C’est un polytechnicien passé par Télécom Paris (ex-ENST), au double profil de financier, qui vient de prendre les commandes du missilier européen MBDA. « Je suis un animal bizarre », concède d’emblée Éric Béranger.
À 57 ans, l’ancien président de la start-up américaine OneWeb a remplacé Antoine Bouvier au poste de PDG début juin. Lorsqu’on lui demande si cette double compétence annonce des acquisitions pour le missilier européen, l’ancien banquier d’affaires pour la Société générale, qui a mené des négociations pour le compte d’Airbus et de ses filiales (Astrium), répond que MBDA est déjà bien doté : « Cette entreprise est un bijou de technologie et de compétences. La croissance externe, ce n’est pas ce qui remplit ma vie. » Ajoutant aussitôt : « Si ça peut avoir un sens, on regardera. »
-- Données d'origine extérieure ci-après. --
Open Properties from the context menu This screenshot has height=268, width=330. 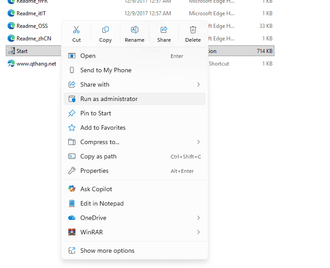tap(94, 171)
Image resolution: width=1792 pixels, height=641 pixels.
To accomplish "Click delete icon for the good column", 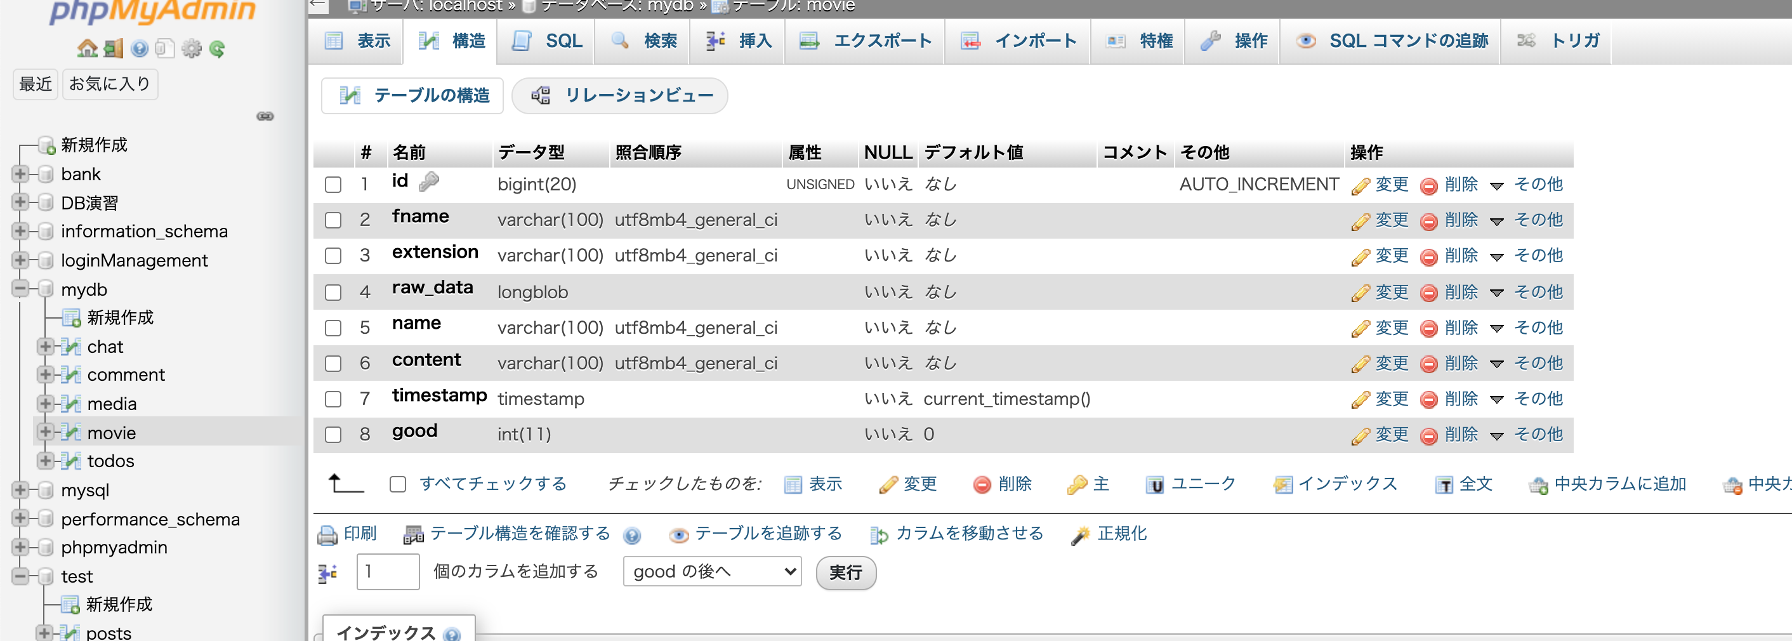I will [x=1430, y=434].
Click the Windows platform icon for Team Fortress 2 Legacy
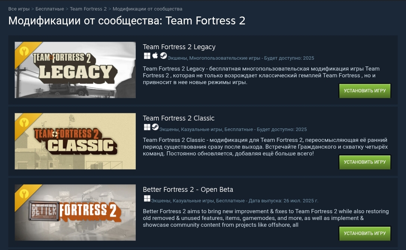Image resolution: width=406 pixels, height=250 pixels. click(147, 56)
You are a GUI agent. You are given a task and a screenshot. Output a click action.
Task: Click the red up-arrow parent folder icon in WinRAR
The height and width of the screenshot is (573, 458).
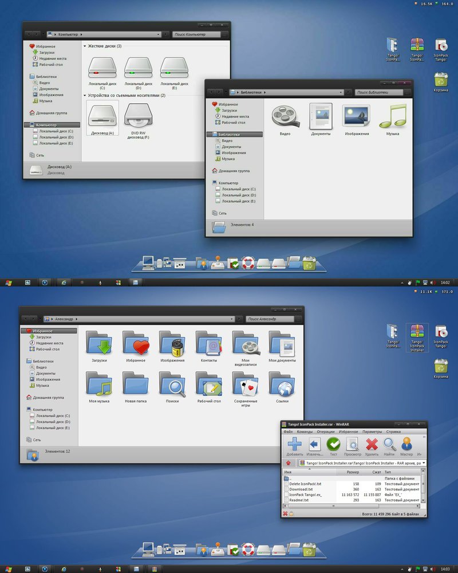[289, 462]
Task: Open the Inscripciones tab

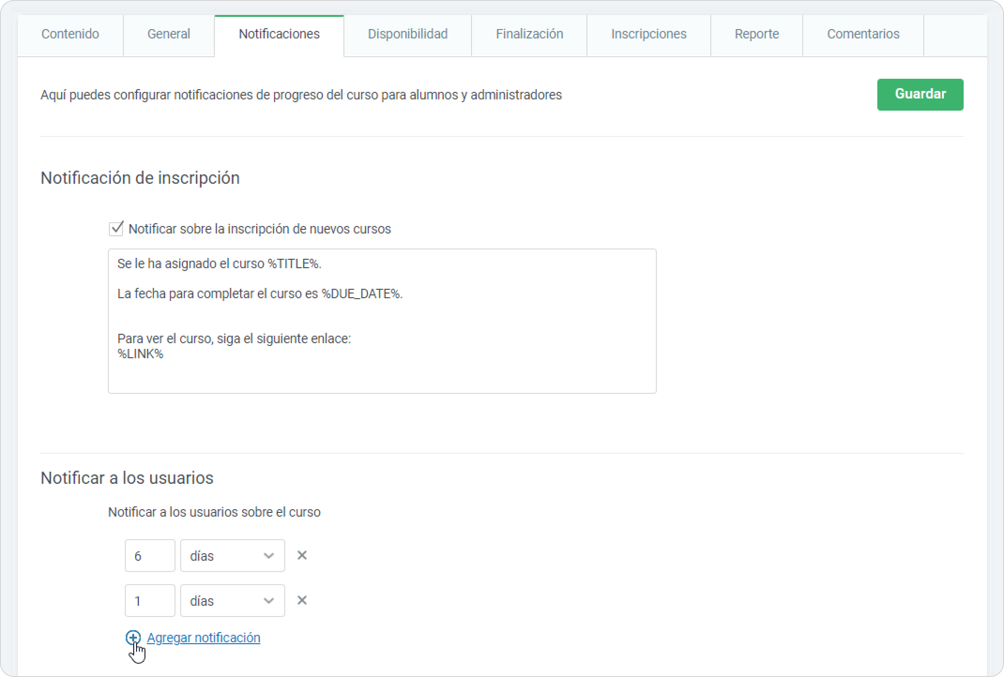Action: [x=648, y=34]
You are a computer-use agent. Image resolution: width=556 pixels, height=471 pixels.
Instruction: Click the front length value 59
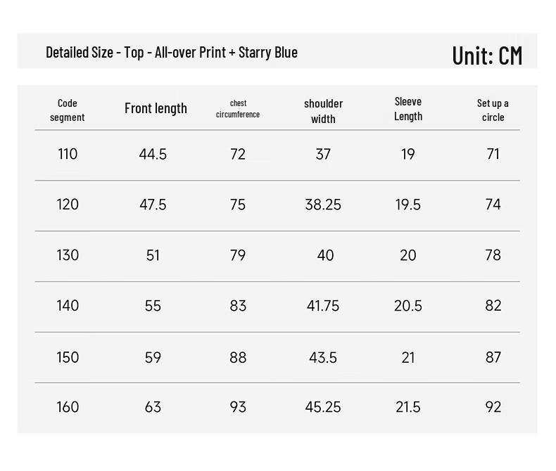(x=153, y=357)
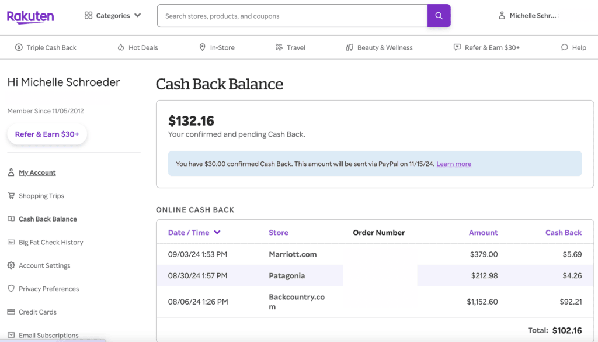Select the Triple Cash Back dollar icon
598x342 pixels.
point(18,47)
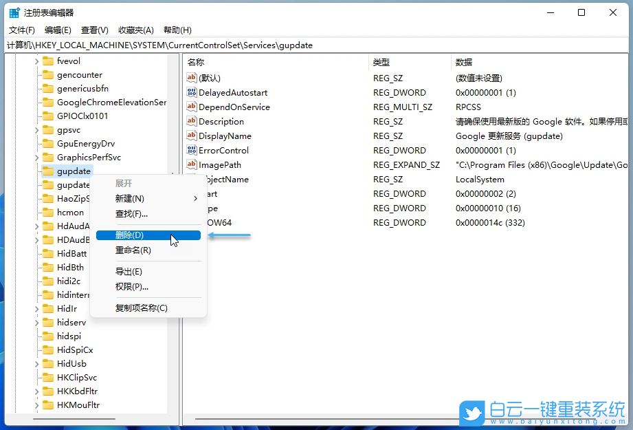This screenshot has height=430, width=633.
Task: Open the 编辑(E) menu
Action: 58,30
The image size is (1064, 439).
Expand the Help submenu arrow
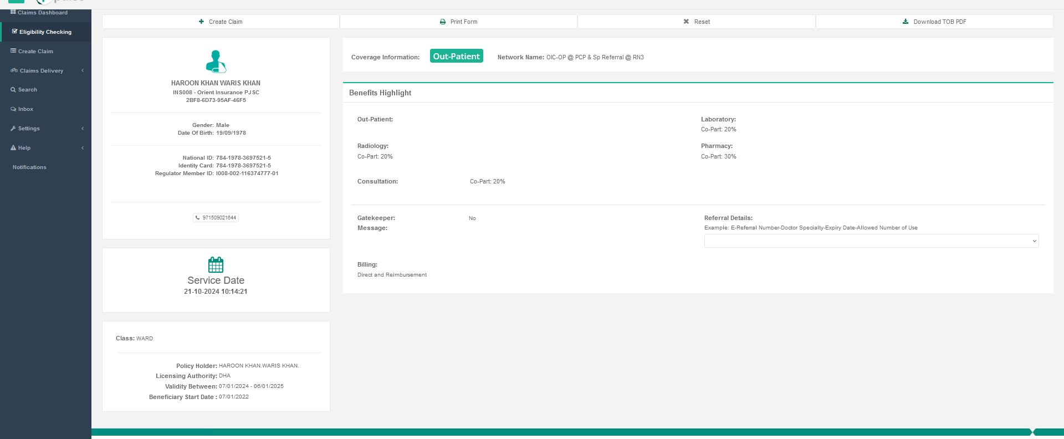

MBDA est présent dans la plupart des programmes militaires, dont le très attendu avion de chasse du futur. Coentreprise d’Airbus, BAE Systems et Leonardo, il sera le fournisseur du Scaf franco-hispano-allemand et celui du Tempest, son concurrent anglo-italo-suédois. Et les drones ? « Des engins pilotés à distance, on en fait déjà depuis longtemps. Les nôtres ne reviennent pas, c’est tout », élude-t-il, dans une allusion aux missiles, si sophistiqués qu’ils sont presque des drones. Au-delà de la boutade, Éric Béranger défend l’idée que MBDA fournira un atout à ses clients en concevant des systèmes, des ensembles comprenant bien sûr une munition et son propulseur, mais aussi des « effecteurs », c’est-à-dire des engins servant à brouiller les systèmes de défense, ou des armes laser, ou des leurres... «L’intelligence artificielle apportera des solutions », ajoute-t-il.
Éric Béranger prend la tête d’un « groupe plurinational », dit-il, de 3,6 milliards d’euros de chiffre d’affaires, et 12 000 collaborateurs, dont 5 000 en France répartis entre le siège du Plessis-Robinson (Hauts-de-Seine) et les sites industriels du centre de la France.